Introduction
Ibis provides a unified Python dataframe API that compiles analytics expressions to SQL or native query plans for many different backends. You write your data transformations once in Python, and Ibis translates them to run on DuckDB, Polars, PostgreSQL, Spark, BigQuery, Snowflake, or other engines without changing your code.
What Ibis Does
- Provides a pandas-like API that produces deferred expressions instead of eager computation
- Compiles expressions to optimized SQL or query plans for the target backend engine
- Supports 20+ backends including DuckDB, Polars, PostgreSQL, Spark, BigQuery, and Snowflake
- Enables interactive exploration with the same code that runs in production pipelines
- Offers a consistent type system across backends for predictable behavior
Architecture Overview
Ibis uses a two-layer architecture. The top layer is the expression API, which builds a lazy computation graph of dataframe operations. The bottom layer is a compiler that translates the expression graph into the target backend's query language (SQL for relational databases, native API calls for Polars or DataFusion). Backends implement a standard interface so that new engines can be added as plugins. No data moves between systems until the user explicitly materializes results.
Self-Hosting & Configuration
- Install with pip including your backend extra, e.g.,
pip install ibis-framework[duckdb] - Connect to a backend with
ibis.<backend>.connect()passing connection parameters - Read data from files, tables, or existing database schemas
- Chain operations using the expression API (filter, select, group_by, join, mutate)

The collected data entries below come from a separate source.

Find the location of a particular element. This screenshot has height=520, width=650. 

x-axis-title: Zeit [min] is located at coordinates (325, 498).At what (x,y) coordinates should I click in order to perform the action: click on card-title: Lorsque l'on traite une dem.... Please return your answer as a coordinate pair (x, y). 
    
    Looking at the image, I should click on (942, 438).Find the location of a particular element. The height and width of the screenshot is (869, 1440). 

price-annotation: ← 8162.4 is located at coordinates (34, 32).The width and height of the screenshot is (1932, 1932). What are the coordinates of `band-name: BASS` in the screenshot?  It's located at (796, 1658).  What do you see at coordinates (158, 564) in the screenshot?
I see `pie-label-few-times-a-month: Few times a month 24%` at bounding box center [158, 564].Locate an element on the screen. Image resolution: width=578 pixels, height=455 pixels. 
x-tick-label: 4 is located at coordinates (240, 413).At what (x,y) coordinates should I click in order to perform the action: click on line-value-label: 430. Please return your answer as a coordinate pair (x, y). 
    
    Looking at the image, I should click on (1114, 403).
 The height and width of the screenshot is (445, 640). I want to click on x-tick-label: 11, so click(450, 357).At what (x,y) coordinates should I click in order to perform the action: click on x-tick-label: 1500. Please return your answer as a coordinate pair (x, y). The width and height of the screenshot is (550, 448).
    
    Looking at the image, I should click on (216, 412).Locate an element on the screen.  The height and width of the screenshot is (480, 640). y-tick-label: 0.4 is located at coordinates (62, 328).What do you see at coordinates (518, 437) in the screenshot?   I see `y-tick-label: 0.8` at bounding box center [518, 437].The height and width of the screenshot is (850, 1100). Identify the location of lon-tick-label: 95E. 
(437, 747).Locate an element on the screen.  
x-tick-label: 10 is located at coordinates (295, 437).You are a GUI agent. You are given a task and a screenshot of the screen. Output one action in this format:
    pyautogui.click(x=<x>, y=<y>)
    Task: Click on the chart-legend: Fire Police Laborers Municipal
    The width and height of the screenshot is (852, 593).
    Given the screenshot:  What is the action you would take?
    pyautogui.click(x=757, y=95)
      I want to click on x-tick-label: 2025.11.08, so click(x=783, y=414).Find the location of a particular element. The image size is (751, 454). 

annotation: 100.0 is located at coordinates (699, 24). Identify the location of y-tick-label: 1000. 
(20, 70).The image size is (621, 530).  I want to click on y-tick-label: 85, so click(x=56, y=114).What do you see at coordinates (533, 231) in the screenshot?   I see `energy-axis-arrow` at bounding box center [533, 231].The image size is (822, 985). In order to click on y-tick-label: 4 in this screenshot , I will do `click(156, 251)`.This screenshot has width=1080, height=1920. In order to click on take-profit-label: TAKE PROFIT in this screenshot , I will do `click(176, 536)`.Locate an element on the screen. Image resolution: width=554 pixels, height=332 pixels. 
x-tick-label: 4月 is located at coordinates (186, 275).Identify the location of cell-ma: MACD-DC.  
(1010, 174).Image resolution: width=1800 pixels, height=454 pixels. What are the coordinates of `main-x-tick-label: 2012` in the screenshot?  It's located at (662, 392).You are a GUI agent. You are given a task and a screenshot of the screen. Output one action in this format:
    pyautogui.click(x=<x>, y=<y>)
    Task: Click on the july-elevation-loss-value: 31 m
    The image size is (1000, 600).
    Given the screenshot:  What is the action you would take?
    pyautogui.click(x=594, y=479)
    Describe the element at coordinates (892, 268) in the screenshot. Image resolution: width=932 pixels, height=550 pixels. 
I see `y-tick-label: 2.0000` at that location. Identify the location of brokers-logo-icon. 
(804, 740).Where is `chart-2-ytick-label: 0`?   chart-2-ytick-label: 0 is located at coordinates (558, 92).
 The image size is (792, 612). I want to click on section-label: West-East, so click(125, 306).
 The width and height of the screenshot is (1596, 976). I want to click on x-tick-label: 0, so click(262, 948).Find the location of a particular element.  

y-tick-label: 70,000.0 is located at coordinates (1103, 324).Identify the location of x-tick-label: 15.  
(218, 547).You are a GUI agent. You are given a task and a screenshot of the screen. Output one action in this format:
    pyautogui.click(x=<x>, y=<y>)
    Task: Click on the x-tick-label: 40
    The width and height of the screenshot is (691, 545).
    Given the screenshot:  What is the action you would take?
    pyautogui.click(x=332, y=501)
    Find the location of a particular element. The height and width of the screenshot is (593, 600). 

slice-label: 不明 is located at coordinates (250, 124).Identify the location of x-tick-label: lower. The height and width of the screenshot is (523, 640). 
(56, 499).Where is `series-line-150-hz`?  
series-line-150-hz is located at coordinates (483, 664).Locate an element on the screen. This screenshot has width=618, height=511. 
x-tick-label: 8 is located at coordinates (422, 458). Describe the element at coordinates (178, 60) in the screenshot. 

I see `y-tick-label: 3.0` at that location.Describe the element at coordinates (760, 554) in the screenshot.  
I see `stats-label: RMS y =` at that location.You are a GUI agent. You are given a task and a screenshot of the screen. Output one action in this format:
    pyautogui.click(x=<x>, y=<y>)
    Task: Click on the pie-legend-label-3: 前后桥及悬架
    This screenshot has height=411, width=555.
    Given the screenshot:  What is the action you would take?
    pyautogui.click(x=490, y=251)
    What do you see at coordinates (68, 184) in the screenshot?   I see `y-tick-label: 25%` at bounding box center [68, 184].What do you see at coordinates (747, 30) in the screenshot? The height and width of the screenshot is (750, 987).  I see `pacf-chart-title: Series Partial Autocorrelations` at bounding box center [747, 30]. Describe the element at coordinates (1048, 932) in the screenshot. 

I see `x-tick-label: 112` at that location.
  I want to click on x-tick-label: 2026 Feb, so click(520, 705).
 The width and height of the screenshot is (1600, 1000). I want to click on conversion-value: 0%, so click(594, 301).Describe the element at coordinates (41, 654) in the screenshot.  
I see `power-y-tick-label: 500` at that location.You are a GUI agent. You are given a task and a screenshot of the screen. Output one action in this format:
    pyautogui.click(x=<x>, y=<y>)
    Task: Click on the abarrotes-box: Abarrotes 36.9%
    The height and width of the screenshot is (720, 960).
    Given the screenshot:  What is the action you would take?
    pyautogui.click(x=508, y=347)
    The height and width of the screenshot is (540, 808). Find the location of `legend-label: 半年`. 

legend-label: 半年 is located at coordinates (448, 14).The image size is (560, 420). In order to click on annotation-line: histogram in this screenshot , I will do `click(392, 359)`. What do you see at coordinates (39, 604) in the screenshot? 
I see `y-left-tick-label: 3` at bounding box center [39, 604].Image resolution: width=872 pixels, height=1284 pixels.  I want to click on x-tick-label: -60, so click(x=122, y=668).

- Materialize results with
.to_pandas(),.to_polars(), or.execute()
Key Features
- Backend portability: switch from DuckDB in development to BigQuery in production with no code changes
- Lazy evaluation: operations build an expression tree and execute only when results are requested
- SQL output: call
.compile()on any expression to see the generated SQL for debugging - Type-safe expressions: operations are validated at expression-build time, catching errors before execution
- Composable: build reusable transformation functions that work across any backend
Comparison with Similar Tools
- pandas — eager in-memory computation; Ibis is lazy and pushes computation to the backend engine
- Polars — single fast engine; Ibis is a multi-backend API layer that can target Polars as one of many backends
- SQLAlchemy — ORM and SQL toolkit for application development; Ibis is an analytics-focused dataframe API
- dbt — SQL-based transformation layer; Ibis provides Python-native analytics with SQL compilation
- PySpark — Spark-specific dataframe API; Ibis supports Spark and 20+ other backends with one API
FAQ
Q: Is Ibis a replacement for pandas? A: Ibis can replace pandas for analytics workflows where you want backend portability or to work with data that does not fit in memory. For small in-memory data manipulation, pandas remains a fine choice.
Q: Can I see the SQL that Ibis generates?
A: Yes. Call ibis.to_sql(expression) or expression.compile() to inspect the generated SQL for any relational backend.
Q: Does Ibis load all data into memory?
A: No. Ibis pushes computation to the backend engine. Data stays in the database or engine until you explicitly call .execute() or .to_pandas() to fetch results.
Q: Which backends are supported? A: DuckDB, Polars, PostgreSQL, MySQL, SQLite, Spark, BigQuery, Snowflake, Trino, ClickHouse, DataFusion, Impala, MSSQL, Oracle, Exasol, Flink, and others. The list grows as the community adds backends.